What Benedict stands to lose by loving Sophie isn’t just status, it’s his identity. His belonging, his safety, family, friends, his place in the world. Essentially the version of himself that he - that we all - have been taught to protect. And that's what makes this the most relatable theme of all. It shows us that freedom to be your true self is rarely about what is allowed technically, and almost always about what feels safe to admit.
The truth is that most people - monogamous or otherwise - live a life that is, in some way, edited. We soften our edges, conceal what makes us feel different, and hide our desires, too often choosing to do what feels acceptable to those around us over what feels true for us. If we stop editing ourselves, what might we lose? It's a valid question, but I think just as important to ask is 'If I stop editing myself, what might I gain?'
200 years ago, a nobleman loving a maid was unthinkable. 60 years ago, two men walking down the street holding hands was unheard of. 15 years ago, the idea of a polyamorous household would have been scandalous.
And yet here we are.
Non-monogamy is no longer hidden entirely in the shadows. It’s on our screens, in our podcasts, woven into our social media feeds, and threaded through our culture. Okay maybe it's not quite mainstream, but it's certainly no longer unnameable, and who can only imagine what the next decade or two will bring, and what direction it will take us in as a society.
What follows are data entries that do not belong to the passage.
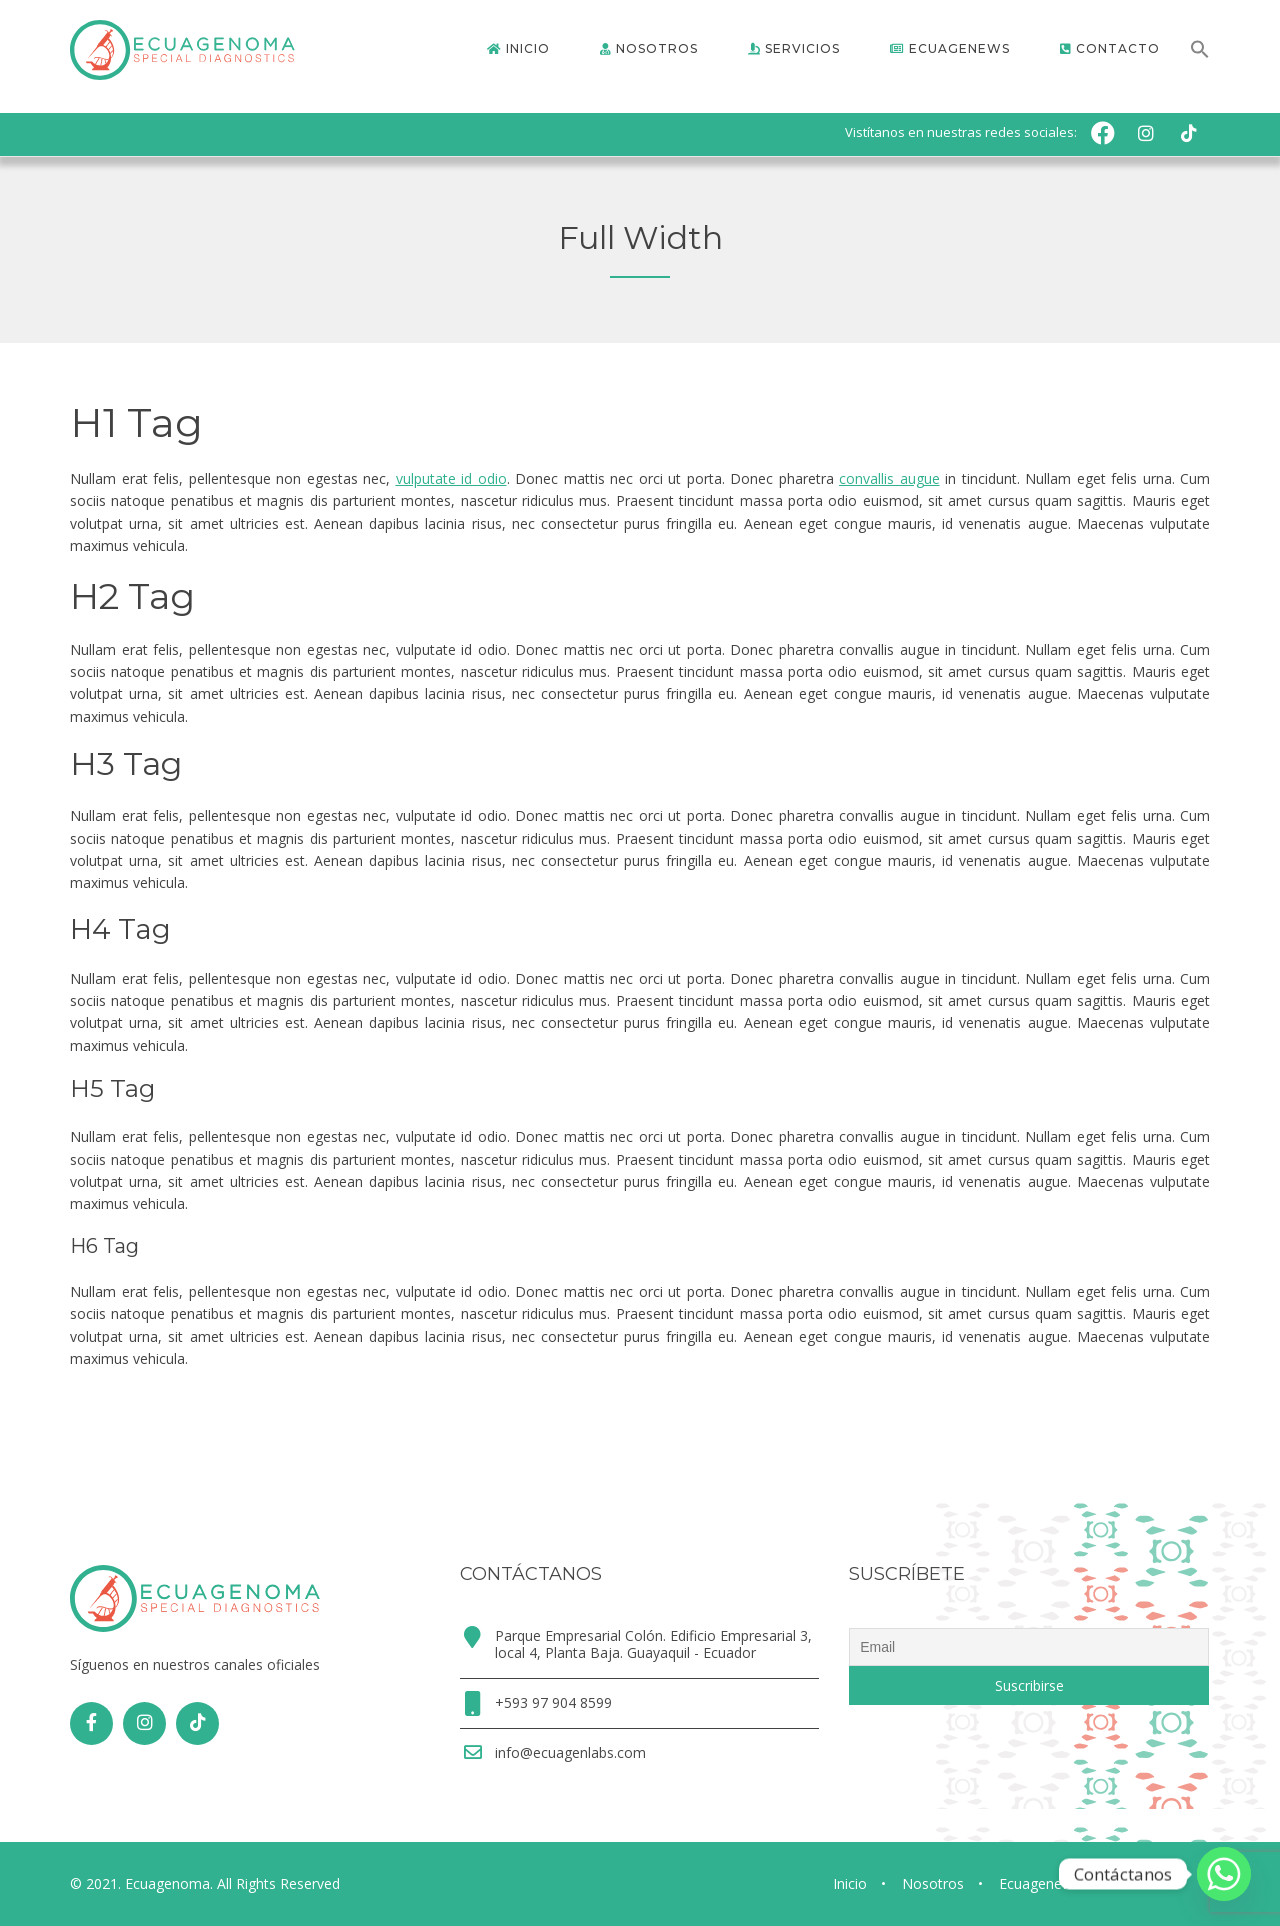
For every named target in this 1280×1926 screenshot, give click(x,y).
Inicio (850, 1883)
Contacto (1145, 1883)
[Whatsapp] (1224, 1874)
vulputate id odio (451, 478)
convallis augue (889, 478)
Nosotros (933, 1883)
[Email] (1029, 1647)
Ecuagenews (1039, 1883)
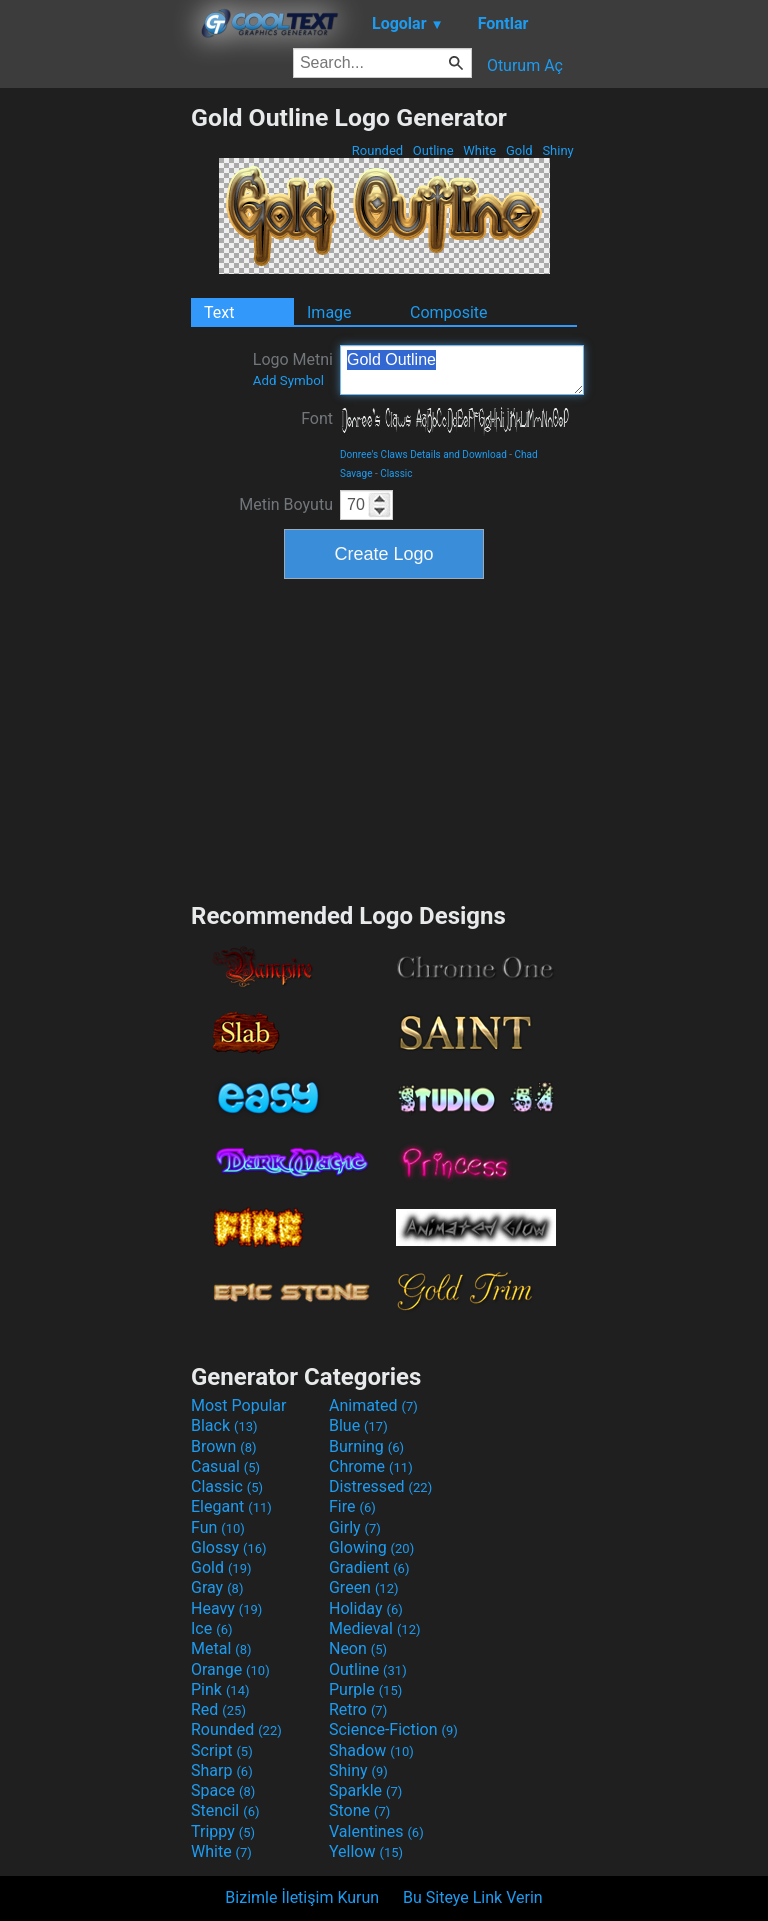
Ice (211, 1628)
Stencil (225, 1810)
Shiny (558, 150)
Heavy (226, 1608)
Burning (366, 1446)
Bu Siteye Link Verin (473, 1897)
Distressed (380, 1486)
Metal (221, 1648)
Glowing (371, 1547)
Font (317, 418)
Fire (352, 1506)
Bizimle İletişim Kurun (302, 1897)
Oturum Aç (525, 65)
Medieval (375, 1628)
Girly (355, 1527)
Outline (433, 150)
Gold (519, 150)
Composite (449, 312)
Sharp (222, 1770)
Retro (358, 1709)
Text (219, 312)
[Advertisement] (95, 403)
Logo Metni (293, 369)
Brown (223, 1446)
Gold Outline (462, 370)
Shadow (371, 1750)
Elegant (231, 1506)
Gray (217, 1587)
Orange (230, 1669)
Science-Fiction (393, 1729)
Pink (220, 1689)
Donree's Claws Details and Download (423, 454)
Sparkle (365, 1790)
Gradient (369, 1567)
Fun (218, 1527)
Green (364, 1587)
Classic (396, 473)
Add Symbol (288, 380)
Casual (225, 1466)
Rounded (378, 150)
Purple (365, 1689)
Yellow (366, 1851)
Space (223, 1790)
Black (224, 1425)
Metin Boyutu (286, 504)
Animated (373, 1405)
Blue (358, 1425)
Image (329, 312)
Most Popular (239, 1405)
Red (218, 1709)
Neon (358, 1648)
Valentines (376, 1831)
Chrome (371, 1466)
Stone (359, 1810)
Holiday (366, 1608)
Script (222, 1750)
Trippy (223, 1831)
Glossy (229, 1547)
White (479, 150)
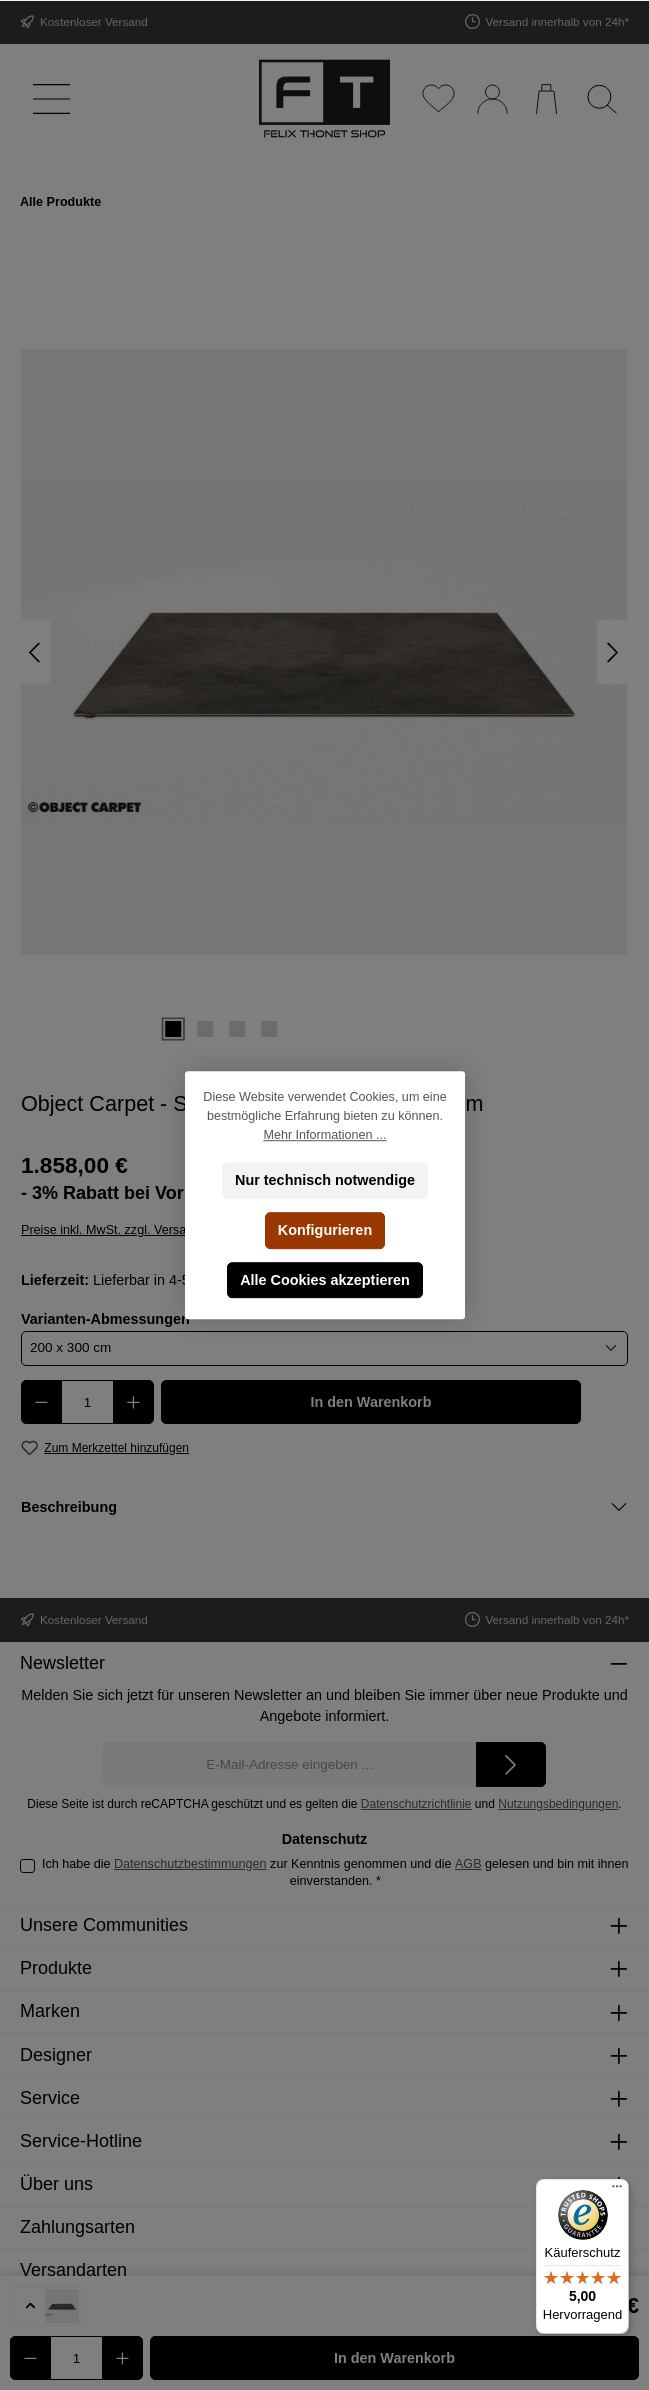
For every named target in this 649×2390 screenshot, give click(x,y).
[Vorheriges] (36, 652)
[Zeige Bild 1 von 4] (173, 1029)
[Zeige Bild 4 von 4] (269, 1029)
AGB (468, 1864)
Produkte (56, 1968)
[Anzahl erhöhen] (133, 1402)
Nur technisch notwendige (325, 1180)
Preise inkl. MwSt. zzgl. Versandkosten (129, 1230)
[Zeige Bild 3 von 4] (237, 1029)
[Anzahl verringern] (41, 1402)
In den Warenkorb (371, 1402)
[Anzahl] (87, 1402)
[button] (46, 2306)
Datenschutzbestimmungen (190, 1864)
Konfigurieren (324, 1230)
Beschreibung (69, 1507)
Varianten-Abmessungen (105, 1318)
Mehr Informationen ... (324, 1135)
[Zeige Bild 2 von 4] (205, 1029)
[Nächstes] (612, 652)
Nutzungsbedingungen (558, 1804)
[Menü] (47, 98)
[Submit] (511, 1764)
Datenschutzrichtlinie (416, 1804)
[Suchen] (601, 98)
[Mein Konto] (491, 98)
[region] (324, 652)
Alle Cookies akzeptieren (325, 1280)
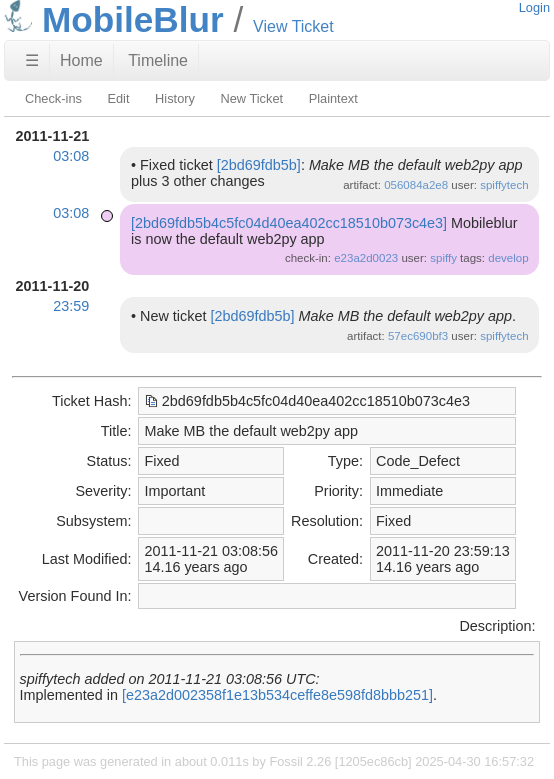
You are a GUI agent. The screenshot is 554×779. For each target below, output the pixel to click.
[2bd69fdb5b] (259, 165)
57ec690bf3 (418, 336)
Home (81, 60)
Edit (118, 98)
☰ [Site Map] (32, 60)
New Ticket (251, 98)
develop (508, 258)
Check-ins (53, 98)
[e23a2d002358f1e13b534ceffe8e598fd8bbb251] (277, 695)
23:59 (71, 306)
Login (534, 7)
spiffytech (504, 185)
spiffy (443, 258)
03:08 (71, 156)
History (175, 98)
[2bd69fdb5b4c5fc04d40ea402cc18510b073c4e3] (289, 223)
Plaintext (333, 98)
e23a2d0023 (366, 258)
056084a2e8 (416, 185)
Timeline (158, 60)
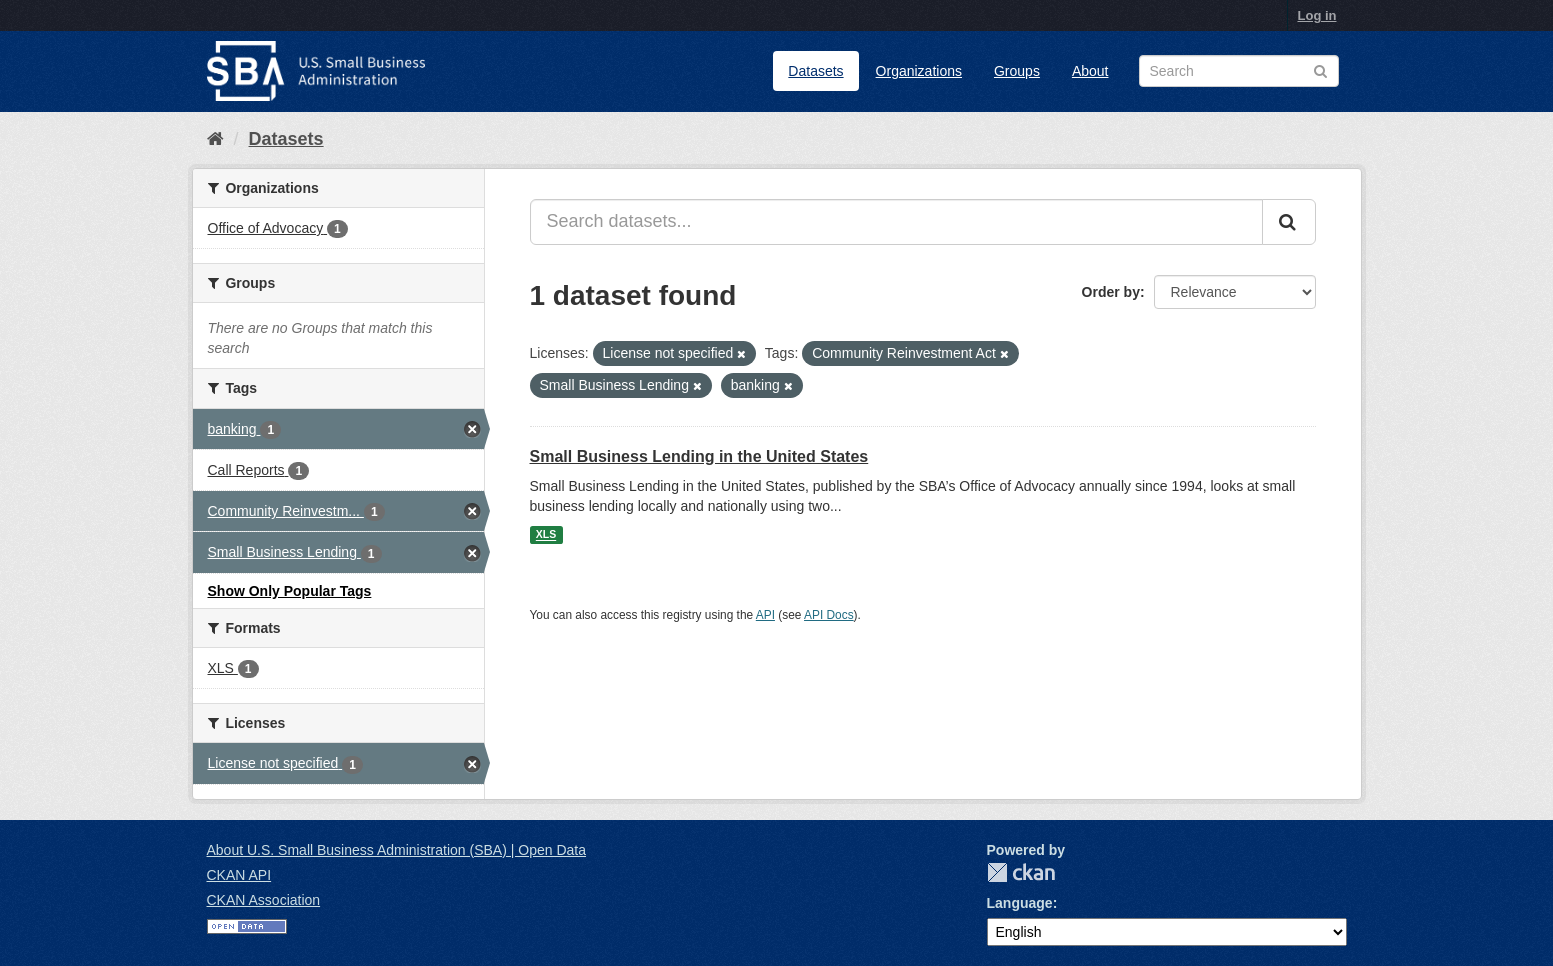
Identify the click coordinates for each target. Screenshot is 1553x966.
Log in (1317, 15)
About (1090, 71)
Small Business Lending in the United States (699, 456)
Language (1020, 903)
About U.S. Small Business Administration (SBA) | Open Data (396, 850)
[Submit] (1289, 222)
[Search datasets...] (896, 222)
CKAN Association (264, 900)
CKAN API (239, 875)
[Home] (215, 139)
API (765, 615)
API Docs (829, 615)
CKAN (1021, 872)
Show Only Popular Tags (290, 591)
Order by (1111, 292)
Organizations (919, 71)
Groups (1017, 71)
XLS (546, 535)
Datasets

I’ve loved what we’ve seen so far of Bridgerton season four. It’s sexy, yes, but it’s also layered, smart-as-hell, and utterly thought-provoking. It reminds us that female pleasure matters. That desire has no age limit. That exploration shouldn't have to threaten what we already have. And that perhaps we should all give far fewer fucks about what society thinks of how we choose to live our lives.
For a show set in Regency England, Bridgerton continues to be remarkably modern, and that is no small achievement. I have no idea where part two (dropping February 26th, eek!) is going to take us, but I can tell you that the date is already circled in my diary, and my watchlist stands ready to alert me the very moment that it drops.